### Texte du document:
::::::::

En tant que solution libre, il est donc possible de modifier et redistribuer Enterprise Linux. Il existe donc plusieurs clones gratuits, dont CentOS. Ce dernier est souvent vu comme la solution pour échapper aux coûts de licences et utiliser un système de qualité équivalente. Red Hat a donc créé la surprise en voulant assurer la pérennité de CentOS, là où beaucoup se seraient plutôt attendus à des mesures pour endiguer le phénomène des "clones gratuits".

InfoQ FR a rencontré à cette occasion quatre membres des communautés CentOS et Fedora.

InfoQ FR : Bonjour, et merci à vous de répondre à nos questions. Pouvez-vous commencer par vous présenter ?

Michael Scherer : Bonjour, je m'appelle Michael Scherer. Le jour, je travaille comme Administrateur système chez Red hat, basé et en charge du bureau de Paris entre autres choses, et la nuit, je suis Membre de la communauté Fedora, et Contributeur occasionnel sur les projets au gré de mes envies.

::::::::

Extrait du jeu de données
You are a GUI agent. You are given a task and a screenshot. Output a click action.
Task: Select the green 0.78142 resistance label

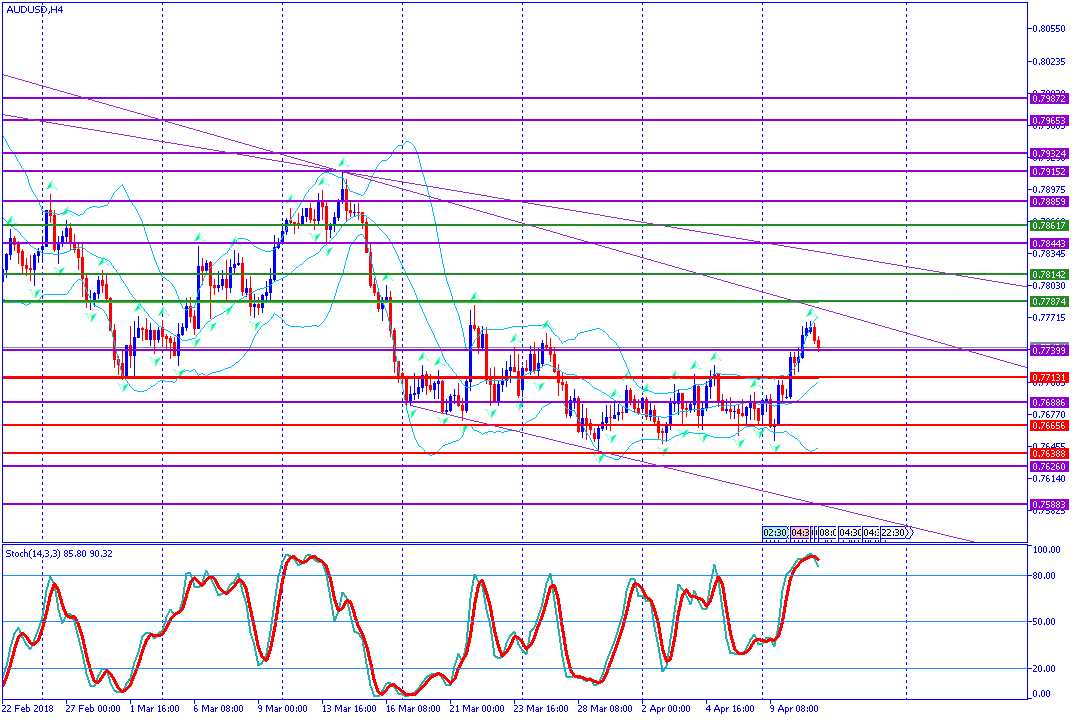click(1049, 274)
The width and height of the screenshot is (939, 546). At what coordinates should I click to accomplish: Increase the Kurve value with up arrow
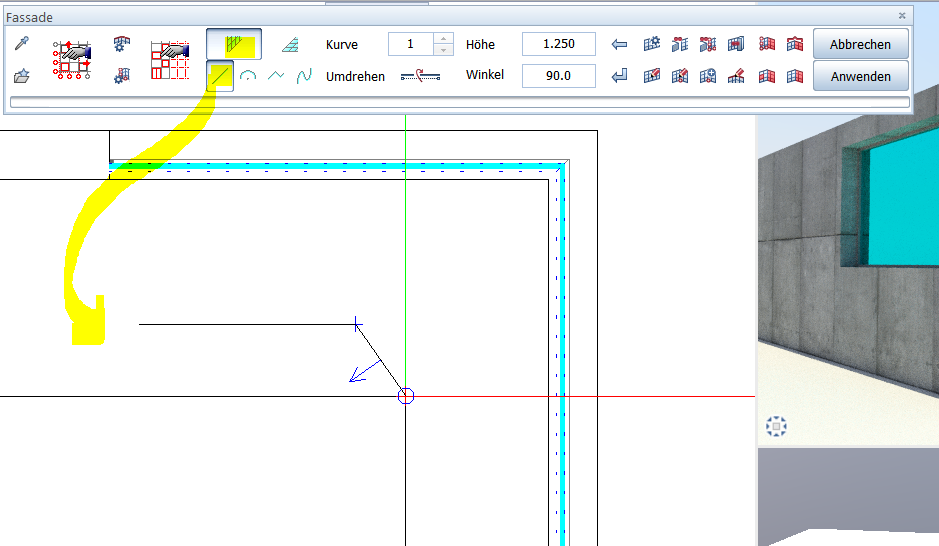click(444, 39)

::::::::

### Consigne:
Recopiez mot pour mot le passage du texte sur CentOS qui va de « Michael Scherer : Bonjour, je » à « de mes envies. », ces deux bouts inclus. Vous n'aurez pas besoin de ce matériel.

### Résultat:
Michael Scherer : Bonjour, je m'appelle Michael Scherer. Le jour, je travaille comme Administrateur système chez Red hat, basé et en charge du bureau de Paris entre autres choses, et la nuit, je suis Membre de la communauté Fedora, et Contributeur occasionnel sur les projets au gré de mes envies.